Is that a joke? Im no pro but i heard OJ if anything kills the trip and helps you get back on the ground

Ive heard this many times, just curious


----------



## SuperDaveJr712 (Sep 22, 2007)

If OJ increases the drug, it's only mental.
It's def. a good idea though, gotta like, increase your Vitamin C intake 10 times. It'll make you feel a lot better when your done.


----------



## Ethnobotanist (Sep 27, 2007)

tflr15 said:


> when i took shrooms i didnt eat that many, but i drank a ton of oj and it made the trip like twice wat it should of. Drink orange juice, its the best way to get more for your money.


This is what we call "placebo".

The OJ myth has more or less been debunked in the last ten years.

~Ethno.


----------



## hangshai (Aug 6, 2008)

Yeah, I think the OJ thing is a fake as well. The way I know extasy works (which is a different drug, but, maybe it operates on the same principle), is, well, a drug like Heroin introduces endorphins into your system, for example, whereas a drug like Extasy (sp?) actually works with what you have.
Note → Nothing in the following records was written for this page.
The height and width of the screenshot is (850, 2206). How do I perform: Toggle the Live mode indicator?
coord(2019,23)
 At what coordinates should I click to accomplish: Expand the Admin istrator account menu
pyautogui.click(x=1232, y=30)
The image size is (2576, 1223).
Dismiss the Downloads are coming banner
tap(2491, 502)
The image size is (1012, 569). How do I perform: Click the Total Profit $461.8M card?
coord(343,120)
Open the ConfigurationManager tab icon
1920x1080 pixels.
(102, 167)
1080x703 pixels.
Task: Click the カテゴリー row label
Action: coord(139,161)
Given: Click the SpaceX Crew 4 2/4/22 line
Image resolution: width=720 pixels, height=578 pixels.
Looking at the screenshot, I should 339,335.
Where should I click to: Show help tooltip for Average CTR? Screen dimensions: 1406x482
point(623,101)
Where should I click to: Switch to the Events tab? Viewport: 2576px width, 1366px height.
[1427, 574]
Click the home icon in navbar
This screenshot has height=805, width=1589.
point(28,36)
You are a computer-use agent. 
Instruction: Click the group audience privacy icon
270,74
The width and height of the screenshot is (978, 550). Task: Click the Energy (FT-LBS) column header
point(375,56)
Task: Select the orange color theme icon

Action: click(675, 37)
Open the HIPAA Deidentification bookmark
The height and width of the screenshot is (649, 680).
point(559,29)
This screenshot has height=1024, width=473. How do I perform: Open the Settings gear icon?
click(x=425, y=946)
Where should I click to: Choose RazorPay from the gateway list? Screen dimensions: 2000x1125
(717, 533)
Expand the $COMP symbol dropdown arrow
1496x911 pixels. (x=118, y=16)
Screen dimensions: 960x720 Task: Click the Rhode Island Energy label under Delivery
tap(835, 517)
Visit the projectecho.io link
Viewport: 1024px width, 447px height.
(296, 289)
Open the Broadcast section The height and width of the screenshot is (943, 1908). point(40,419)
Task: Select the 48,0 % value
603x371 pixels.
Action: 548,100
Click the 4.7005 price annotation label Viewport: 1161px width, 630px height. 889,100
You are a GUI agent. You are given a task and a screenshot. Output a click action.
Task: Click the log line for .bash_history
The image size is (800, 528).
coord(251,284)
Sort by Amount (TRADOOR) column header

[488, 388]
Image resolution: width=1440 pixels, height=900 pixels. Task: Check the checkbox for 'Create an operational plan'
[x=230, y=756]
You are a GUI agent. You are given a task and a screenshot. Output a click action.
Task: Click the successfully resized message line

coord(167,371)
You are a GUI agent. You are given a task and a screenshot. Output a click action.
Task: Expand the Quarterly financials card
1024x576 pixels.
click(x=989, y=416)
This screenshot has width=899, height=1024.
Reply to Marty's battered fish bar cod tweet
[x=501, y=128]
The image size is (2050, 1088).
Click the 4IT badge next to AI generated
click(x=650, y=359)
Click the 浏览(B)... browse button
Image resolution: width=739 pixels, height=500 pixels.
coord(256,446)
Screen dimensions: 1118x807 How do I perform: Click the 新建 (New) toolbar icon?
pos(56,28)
It releases the endorphins you have stored in your brain, although all at once. Now, I havent researched this myself, but it sounded good when I heard it, so, it seems like it makes sense, but, its because of this reason drugs like E lose potency when you double-up the next night. Its not really the drug by itself thats getting you high, its the way the drug interacts with your body, as well. So, basically, its BETTER to wait a little while, so your body can stock up on endorphins, etc, to be released when taking said hallucinagins. Hope I didint just confuse the hell out of you.. Hehe. Im not saying it wont work, cause you will trip again the next day, its just, thats why you notice such a difference between the 1st one and the 2nd, the 2nd being much less potent.


----------



## nashbar (Aug 6, 2008)

bluewizard said:


> My advice with shrooms is to only buy for immediate consumption at any given time because they lose potency over time.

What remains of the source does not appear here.